Ma chi l’ha detto che le vacanze sono fatte per rilassarsi? Molte volte è proprio a causa del forzato stare insieme che vengono a galla tutte le ipocrisie, le cose non dette e i gesti imprevisti che prima di allora non erano mai stati espressi apertamente. Lo svedese Ruben Östlund dirige un “sofisticato dramma familiare” affilato e pungente come l’architettura ed il design scandinavo. La pellicola, presentata al Torino Film Festival 2014 nella sezione “Festa Mobile” vanta un palmarès di tutto rispetto tra cui il “Premio della giura” per la sezione Une Certain Regard al Festival di Cannes 2014, ed inoltre è stata selezionata per rappresentare la Svezia agli Oscar 2015.
Immersa nell’atmosfera quasi surreale delle Alpi innevate, una tranquilla famigliola svedese trascorre le vacanze invernali in un lussuoso resort tra sciate mattutine e relax pomeridiano sotto il sole. L’armonia famigliare comincia a vacillare non appena una slavina colpisce senza preavviso il ristorante nel quale i quattro stanno mangiando. Dominato da un primordiale istinto di sopravvivenza il padre Tomas (Johannes Kuhnke) fugge via, lasciando la moglie Ebba (Lisa Loven Kongsli) e i due figlioletti Vera e Harry in balia della valanga che fortunatamente cambia direzione, provocando solo panico e un forte spavento generali. Nonostante il finto allarme, nella mente della madre Ebba s’insinuerà il seme della sfiducia e dell’odio nei confronti della vigliaccheria del consorte.
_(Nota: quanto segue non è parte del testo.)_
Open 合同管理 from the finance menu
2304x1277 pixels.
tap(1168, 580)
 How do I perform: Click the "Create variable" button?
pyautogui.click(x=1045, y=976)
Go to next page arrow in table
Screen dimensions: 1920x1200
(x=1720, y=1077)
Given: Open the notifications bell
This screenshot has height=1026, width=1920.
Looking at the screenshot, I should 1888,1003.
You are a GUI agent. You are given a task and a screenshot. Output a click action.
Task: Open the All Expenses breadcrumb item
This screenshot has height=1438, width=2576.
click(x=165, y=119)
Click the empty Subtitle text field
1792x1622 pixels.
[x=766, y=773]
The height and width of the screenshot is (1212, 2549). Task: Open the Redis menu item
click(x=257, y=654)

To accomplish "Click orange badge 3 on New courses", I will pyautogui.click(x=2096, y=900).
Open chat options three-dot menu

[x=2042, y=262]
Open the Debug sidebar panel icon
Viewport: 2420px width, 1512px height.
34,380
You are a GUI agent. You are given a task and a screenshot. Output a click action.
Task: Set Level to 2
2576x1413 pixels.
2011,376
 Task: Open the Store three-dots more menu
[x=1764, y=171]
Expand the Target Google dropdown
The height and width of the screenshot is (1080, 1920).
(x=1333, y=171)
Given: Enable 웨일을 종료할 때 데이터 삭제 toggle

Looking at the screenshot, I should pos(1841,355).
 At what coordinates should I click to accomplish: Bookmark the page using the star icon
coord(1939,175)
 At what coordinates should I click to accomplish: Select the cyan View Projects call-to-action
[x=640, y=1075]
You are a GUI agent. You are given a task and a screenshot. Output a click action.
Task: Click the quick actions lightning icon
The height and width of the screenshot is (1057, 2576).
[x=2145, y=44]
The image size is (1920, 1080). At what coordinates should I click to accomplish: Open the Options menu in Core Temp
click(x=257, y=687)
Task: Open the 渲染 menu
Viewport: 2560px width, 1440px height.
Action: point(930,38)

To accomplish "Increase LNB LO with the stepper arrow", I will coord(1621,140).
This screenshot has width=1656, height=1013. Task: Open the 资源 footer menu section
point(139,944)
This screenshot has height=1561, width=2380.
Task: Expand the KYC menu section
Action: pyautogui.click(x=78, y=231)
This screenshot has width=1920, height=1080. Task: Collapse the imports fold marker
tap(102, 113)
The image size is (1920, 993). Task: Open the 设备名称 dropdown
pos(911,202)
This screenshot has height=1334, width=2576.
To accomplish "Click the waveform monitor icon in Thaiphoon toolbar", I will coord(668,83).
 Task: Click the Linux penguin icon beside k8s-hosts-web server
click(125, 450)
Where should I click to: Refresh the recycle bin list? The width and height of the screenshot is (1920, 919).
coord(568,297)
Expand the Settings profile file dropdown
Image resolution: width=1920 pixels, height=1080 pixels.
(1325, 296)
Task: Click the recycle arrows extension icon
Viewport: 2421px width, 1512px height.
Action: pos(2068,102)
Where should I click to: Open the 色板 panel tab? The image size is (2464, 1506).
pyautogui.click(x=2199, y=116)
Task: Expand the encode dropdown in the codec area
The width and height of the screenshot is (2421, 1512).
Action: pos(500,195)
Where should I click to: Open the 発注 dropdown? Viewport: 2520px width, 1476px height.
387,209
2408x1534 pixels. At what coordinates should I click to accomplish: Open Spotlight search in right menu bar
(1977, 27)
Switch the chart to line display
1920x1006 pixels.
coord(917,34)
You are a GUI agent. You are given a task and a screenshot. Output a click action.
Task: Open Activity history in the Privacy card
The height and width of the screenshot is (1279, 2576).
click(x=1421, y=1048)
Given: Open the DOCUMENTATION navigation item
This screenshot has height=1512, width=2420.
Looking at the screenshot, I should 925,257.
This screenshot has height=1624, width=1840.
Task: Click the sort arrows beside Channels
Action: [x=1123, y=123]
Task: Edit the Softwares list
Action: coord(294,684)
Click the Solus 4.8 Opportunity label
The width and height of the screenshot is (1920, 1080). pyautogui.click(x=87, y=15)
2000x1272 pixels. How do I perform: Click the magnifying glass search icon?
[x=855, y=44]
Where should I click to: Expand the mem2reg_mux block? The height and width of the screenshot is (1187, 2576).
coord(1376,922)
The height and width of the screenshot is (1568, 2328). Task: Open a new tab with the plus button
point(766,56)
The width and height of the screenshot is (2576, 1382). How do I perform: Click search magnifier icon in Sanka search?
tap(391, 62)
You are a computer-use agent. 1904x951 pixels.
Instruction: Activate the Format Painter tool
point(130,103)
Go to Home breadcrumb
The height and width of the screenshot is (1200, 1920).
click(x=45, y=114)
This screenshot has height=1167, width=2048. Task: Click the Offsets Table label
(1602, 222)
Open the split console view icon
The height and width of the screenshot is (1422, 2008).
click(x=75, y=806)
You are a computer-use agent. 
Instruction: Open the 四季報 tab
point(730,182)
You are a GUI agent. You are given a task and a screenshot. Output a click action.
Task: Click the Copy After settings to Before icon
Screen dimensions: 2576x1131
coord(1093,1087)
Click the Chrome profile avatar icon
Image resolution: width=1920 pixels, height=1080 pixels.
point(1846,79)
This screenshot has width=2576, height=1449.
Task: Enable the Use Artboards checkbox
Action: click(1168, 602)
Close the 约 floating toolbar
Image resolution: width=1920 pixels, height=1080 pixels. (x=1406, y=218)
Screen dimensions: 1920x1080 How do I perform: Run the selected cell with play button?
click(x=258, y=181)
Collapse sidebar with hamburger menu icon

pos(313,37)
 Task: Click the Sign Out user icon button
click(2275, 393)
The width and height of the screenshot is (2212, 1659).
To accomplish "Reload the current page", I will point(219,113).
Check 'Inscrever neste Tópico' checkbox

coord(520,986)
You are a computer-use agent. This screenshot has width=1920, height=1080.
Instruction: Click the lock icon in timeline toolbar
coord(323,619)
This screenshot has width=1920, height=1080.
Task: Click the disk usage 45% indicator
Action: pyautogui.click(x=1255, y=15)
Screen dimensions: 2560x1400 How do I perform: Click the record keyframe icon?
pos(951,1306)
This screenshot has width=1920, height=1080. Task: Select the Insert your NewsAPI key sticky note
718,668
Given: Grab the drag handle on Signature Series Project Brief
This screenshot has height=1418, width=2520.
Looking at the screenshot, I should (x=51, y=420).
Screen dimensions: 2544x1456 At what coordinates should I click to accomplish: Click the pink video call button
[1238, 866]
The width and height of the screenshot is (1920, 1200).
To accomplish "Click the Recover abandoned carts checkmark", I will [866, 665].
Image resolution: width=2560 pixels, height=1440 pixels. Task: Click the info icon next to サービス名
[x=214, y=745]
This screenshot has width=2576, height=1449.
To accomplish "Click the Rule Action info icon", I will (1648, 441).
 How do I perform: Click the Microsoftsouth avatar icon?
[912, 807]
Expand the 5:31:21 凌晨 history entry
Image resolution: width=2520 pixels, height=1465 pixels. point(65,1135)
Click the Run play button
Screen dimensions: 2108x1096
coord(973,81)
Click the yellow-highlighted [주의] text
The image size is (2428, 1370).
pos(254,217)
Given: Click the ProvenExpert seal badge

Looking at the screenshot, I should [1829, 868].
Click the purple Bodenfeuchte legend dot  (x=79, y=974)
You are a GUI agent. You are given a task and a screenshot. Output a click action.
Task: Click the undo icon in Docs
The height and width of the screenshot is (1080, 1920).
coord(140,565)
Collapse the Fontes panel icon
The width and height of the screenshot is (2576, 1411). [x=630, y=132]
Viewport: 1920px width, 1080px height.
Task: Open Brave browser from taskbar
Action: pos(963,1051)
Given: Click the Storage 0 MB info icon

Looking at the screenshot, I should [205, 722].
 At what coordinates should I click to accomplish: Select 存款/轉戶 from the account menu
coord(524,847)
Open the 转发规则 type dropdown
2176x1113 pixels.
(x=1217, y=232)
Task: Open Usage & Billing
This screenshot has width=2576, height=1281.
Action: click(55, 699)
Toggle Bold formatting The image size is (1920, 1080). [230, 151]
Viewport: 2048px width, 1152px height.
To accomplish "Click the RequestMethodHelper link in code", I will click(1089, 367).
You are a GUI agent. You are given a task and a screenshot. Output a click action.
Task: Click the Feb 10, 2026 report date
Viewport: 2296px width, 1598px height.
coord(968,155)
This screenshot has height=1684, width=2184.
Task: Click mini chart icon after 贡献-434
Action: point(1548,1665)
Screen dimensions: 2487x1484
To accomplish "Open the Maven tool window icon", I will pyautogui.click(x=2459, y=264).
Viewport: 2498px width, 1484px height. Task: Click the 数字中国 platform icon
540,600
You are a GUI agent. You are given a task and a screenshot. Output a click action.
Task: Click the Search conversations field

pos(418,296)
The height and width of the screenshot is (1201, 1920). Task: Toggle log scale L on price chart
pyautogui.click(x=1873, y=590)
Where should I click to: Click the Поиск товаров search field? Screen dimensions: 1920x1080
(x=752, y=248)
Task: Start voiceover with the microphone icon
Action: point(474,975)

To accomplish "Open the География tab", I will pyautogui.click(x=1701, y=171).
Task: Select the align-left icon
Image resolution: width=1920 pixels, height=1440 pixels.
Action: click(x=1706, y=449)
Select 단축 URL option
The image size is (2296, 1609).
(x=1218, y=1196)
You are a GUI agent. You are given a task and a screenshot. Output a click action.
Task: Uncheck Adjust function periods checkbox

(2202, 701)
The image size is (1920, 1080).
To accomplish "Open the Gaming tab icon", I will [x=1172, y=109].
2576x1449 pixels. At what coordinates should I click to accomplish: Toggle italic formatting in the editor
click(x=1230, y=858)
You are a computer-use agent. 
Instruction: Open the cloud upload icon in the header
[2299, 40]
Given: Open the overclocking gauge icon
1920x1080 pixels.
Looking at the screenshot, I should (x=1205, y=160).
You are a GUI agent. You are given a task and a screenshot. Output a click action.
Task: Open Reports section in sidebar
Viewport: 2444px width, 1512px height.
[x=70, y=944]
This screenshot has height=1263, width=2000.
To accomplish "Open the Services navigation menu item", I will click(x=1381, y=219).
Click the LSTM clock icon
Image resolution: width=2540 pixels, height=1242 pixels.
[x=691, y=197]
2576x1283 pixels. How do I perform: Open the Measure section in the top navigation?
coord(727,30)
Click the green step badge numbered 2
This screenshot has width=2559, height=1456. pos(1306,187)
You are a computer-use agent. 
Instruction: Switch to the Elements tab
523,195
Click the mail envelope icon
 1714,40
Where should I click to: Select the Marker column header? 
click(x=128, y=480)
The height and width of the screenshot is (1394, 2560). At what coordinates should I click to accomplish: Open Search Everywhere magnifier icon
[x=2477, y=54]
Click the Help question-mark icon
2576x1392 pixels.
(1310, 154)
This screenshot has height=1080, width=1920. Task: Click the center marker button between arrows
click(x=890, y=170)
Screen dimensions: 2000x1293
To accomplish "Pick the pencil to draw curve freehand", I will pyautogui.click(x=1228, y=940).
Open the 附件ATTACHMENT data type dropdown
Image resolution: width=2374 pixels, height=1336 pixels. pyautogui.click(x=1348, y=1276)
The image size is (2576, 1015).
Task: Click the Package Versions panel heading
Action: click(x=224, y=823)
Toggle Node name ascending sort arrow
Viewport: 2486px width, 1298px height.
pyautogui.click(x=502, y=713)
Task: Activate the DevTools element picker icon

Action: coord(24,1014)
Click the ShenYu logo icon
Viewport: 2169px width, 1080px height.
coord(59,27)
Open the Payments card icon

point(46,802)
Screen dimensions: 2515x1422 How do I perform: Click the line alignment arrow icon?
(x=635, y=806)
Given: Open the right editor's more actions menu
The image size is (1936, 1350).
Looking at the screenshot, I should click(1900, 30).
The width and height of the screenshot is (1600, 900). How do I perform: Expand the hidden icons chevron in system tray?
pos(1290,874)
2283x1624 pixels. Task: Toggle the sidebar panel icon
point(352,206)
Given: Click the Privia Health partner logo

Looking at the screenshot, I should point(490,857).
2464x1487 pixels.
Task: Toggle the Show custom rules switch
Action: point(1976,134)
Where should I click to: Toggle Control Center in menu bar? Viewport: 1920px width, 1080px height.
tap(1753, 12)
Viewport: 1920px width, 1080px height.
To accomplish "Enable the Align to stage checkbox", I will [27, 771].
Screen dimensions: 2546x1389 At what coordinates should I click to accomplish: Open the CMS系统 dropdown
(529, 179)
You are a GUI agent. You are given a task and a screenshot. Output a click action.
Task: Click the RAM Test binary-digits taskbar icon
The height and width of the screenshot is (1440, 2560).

Questa “slavina”, la cosiddetta forza maggiore, diventa il pretesto per rimettere in discussione i punti saldi e i valori coniugali di una solida e giovane coppia borghese. Tutte le convinzioni e le certezze si sciolgono come neve al sole e diventano spietate accuse scagliate veloci e potenti in nome di un dubbio amletico: “Lo rifarebbe? Scapperebbe per salvarsi la pelle dimenticandosi di noi?”. Ebba non riuscirà a cancellare dalla mente la patetica immagine del “marito fuggitivo”, un businessman frivolo e materialista (prima di scappare si accerta di avere i-phone e portafoglio) che si rivelerà un “bambinone”, prima infatti negherà tutto come un bambino colto con le mani nella marmellata, proponendo anche una versione condivisa della faccenda da raccontare ai figli e agli amici, per poi sprofondare in un infantile disagio. Tutto il film è un grande climax emotivo, proprio come una valanga che in principio palla di neve acquisisce gradualmente massa e energia spazzando via ogni cosa; nel film, da una calma apparente si passa ad una situazione di “totale guerra fredda familiare” che rovescia ogni sicurezza.
Uno stile lineare e tutto scandinavo incornicia un’opera già di per sé convincente ed elegante.
Le suggestive riprese dall’alto delle Alpi francesi sommerse da un surreale silenzio e l’inserimento dell’unica musica presente nel film: l’Estate da Le quattro stagioni di Vivaldi rievocano una modalità stilistica accostabile a quella di Stanley Kubrick o Michael Haneke. Una pellicola ricca di spunti di riflessione, un finale criptico e un quesito irrisolto: “Nonostante quello che ci sforziamo di essere o di fare, la nostra vera natura emergerà comunque?”.